The U.S Food and Drug Administration (FDA) has approved a new drug combination for men with metastatic, castration-resistant prostate cancer (mCRPC) and certain DNA repair gene mutations, widening treatment options for this large patient population.
The androgen-receptor inhibitor enzalutamide plus the PARP inhibitor talazoparib can now be used as first-line treatment for mCRPC patients who have homologous recombination repair (HRR) gene alterations.
It marks the second FDA approval for a PARP inhibitor in prostate cancer this month. Olaparib combined with the hormone therapy abiraterone and corticosteroid treatment was given the green light earlier for mCRPC patients with tumors that have BRCA gene mutations.
Crucially, however, this latest approval is open to more patients. While BRCA mutations are present in approximately 10% of mCRPC patients, around a quarter have the wider DNA repair mutations covered by the latest FDA nod.
Regulatory approval for enzalutamide/talazoparib was based on results from TALAPRO-2—a multicenter, Phase III trial of more than 800 patients published recently in The Lancet.
The study met its primary endpoint of radiographic progression-free survival, with a 55% reduction in the risk of disease progression or death when enzalutamide was used in combination with talazoparib instead of placebo.
There were also clinically meaningful improvements in a variety of other outcomes, with delays in chemotherapy, progression in prostate specific antigen (PSA), and deterioration in quality of life.
“To have a drug combination that will significantly improve all these outcomes in a statistically significant and clinically meaningful fashion is great news for our patients,” said lead TALAPRO-2 author Neeraj Agarwal, PhD, presidential endowed chair of cancer research at the Huntsman Cancer Institute of the University of Utah.
He highlighted the 17-month delay in progression of PSA levels shown with active combination treatment.
“PSA progression means a lot to the patients, and just by adding talazoparib you are delaying PSA progression from 11 months to 28 months. This is striking, these are striking results.”
Enzalutamide is already one of the most commonly used medications in patients with mCRPC. It is an oral, second-generation androgen-receptor inhibitor that works by blocking the interaction of testosterone at the androgen receptor.

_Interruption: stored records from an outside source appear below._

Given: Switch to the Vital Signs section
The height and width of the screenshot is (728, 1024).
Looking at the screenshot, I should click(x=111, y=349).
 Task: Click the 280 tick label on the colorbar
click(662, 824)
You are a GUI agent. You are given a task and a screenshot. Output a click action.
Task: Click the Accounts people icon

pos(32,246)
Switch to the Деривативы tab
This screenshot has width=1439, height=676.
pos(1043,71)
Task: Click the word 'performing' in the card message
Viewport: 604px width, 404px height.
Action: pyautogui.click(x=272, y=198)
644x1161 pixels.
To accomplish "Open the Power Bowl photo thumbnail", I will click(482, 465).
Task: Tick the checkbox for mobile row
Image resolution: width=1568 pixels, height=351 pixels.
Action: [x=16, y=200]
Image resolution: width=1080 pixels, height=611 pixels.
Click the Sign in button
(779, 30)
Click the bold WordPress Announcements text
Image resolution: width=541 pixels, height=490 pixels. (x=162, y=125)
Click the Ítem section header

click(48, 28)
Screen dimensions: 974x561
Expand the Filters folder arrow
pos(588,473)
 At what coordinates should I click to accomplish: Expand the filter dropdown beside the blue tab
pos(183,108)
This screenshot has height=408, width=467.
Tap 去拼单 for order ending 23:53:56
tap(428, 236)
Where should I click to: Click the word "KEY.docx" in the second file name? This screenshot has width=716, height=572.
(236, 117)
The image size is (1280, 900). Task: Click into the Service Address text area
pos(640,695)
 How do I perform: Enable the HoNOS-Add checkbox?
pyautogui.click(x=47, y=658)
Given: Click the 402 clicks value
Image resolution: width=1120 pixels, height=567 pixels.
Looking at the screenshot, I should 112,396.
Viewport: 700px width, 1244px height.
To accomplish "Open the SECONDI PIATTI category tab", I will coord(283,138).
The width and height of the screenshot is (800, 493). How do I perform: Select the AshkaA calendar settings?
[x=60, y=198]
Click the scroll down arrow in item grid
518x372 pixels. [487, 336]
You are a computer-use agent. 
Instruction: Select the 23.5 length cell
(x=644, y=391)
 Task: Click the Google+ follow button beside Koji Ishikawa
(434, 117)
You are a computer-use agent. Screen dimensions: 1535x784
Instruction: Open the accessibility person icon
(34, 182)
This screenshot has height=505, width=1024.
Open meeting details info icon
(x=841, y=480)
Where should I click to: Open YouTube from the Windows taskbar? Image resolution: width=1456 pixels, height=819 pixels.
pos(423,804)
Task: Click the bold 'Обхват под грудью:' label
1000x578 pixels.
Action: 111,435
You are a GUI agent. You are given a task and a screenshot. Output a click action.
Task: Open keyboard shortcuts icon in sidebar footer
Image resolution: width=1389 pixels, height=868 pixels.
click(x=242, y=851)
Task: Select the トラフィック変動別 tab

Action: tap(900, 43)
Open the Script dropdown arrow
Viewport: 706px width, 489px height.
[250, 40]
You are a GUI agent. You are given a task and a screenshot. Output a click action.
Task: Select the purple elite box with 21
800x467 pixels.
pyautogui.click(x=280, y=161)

Talazoparib is an oral inhibitor of the DNA repair enzyme PARP that renders rapidly dividing cancer cells particularly susceptible to DNA damage, thereby affecting their survival.
The rigorous design of TALAPRO-2 meant that every participant had prospective tumor tissue testing for HRR gene alternations. This was not performed in the major prostate-cancer PROpel trial, whose subgroup analysis informed the FDA’s olaparib combination approval.
HRR status was also a stratification factor in TALAPRO-2 when they randomized patients, so each arm had similar numbers of particular cases.
“There is no doubt that all regulatory bodies in the world will approve this combination for the indication which has been chosen by the FDA, for sure,” said Agarwal, noting the HRR patient restrictions under the current approval.
“But then some regulatory bodies can go beyond and say: ‘Hey guys you showed improved outcomes in all patients so we are going to give you approval for all patients.’”
While the trial was not designed to assess overall survival so quickly, there was also a strong trend for overall survival benefit, and Agarwal is optimistic this will continue.
‘I am really hoping, looking at the trends, that we will hit the overall survival mark at the time of next analysis, which should be happening quite soon, hopefully later this year or early next year.’
He also pointed out the benefits seen in patients who were not positive for HRR gene mutations.
‘I think the next key thing is to find out what is the mechanism of action behind the responsiveness in those patients. Because I think once we find out, once we identify who among those negative patients seem to be responding, we will expand the patient population who will benefit from the combination,” he said.
Simon Chowdhury, PhD, a clinical researcher from the U.K’s medical research council who has been involved in prostate cancer studies such as STAMPEDE and TITAN, welcomed the FDA’s approval.
“This has the potential to be a step change in treatment,” he said. “We need to understand how best to identify which patients benefit most.
“For HRR not all genes are equal, not all mutations are equal and not all testing is equal.”